Architecture of Assessment Systems in Higher Education: Multilevel Model and Diagnostic Criteria
DOI:
https://doi.org/10.15330/jpnu.13.1.145-160Keywords:
higher education, constructive alignment, formative assessment, assessment coherence, assessment designAbstract
Assessment systems in higher education are typically described through scales, points, and formal procedures. However, can one understand what function assessment actually performs – supporting learning or administrative control – by relying solely on the type of scale or tools? Why do formally similar systems in different universities lead to fundamentally different educational practices and student behavioral strategies? Assessment cannot be adequately analyzed through individual elements, since identical solutions can perform different functions depending on the mechanism of their formation, combination, and use. The purpose of the article is to develop an architectural analytical framework for designing and diagnosing assessment systems in higher education as a multilevel configuration of interrelated decisions. To achieve this, heterogeneous characteristics of assessment systems have been systematized as decision variants at individual architectural levels, typical system configurations for different institutional purposes have been modeled, and diagnostic criteria for analyzing the constructive coherence of a specific assessment system have been developed.
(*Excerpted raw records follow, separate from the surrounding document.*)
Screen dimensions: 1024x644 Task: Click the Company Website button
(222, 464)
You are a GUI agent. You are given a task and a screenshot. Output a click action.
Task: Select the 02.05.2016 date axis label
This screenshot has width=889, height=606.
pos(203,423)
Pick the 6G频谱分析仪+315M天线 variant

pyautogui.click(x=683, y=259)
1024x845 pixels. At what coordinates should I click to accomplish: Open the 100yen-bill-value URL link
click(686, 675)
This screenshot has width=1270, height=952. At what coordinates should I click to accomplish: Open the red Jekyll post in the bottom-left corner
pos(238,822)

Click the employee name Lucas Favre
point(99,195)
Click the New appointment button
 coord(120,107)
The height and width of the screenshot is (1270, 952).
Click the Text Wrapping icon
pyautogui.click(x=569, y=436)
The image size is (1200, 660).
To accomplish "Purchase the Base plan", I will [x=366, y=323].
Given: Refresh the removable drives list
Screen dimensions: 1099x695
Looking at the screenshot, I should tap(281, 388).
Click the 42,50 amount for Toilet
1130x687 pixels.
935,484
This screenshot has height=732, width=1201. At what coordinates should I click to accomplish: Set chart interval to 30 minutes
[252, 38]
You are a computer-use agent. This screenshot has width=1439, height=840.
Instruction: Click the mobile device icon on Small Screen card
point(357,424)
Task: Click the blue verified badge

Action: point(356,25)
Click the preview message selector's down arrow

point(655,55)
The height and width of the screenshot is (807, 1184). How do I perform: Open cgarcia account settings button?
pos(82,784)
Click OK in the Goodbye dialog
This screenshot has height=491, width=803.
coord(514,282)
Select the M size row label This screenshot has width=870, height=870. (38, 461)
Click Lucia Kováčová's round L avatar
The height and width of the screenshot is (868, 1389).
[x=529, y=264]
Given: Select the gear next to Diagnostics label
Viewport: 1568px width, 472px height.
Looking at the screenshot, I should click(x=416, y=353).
The scientific novelty lies in the proposed architectural approach: the conceptual level defines the space of variants for the methodological level, which is modified by regulatory parameters and implemented through organizational forms. Typical assessment trajectories and diagnostic tools for evaluating their coherence are presented. The model operationalizes the principle of balance between pedagogically desirable, technically feasible, and administratively permissible, to design systems for mindful learning even under institutional constraints. The main conclusion: assessment systems are valid only under the condition of internal architectural coherence between levels.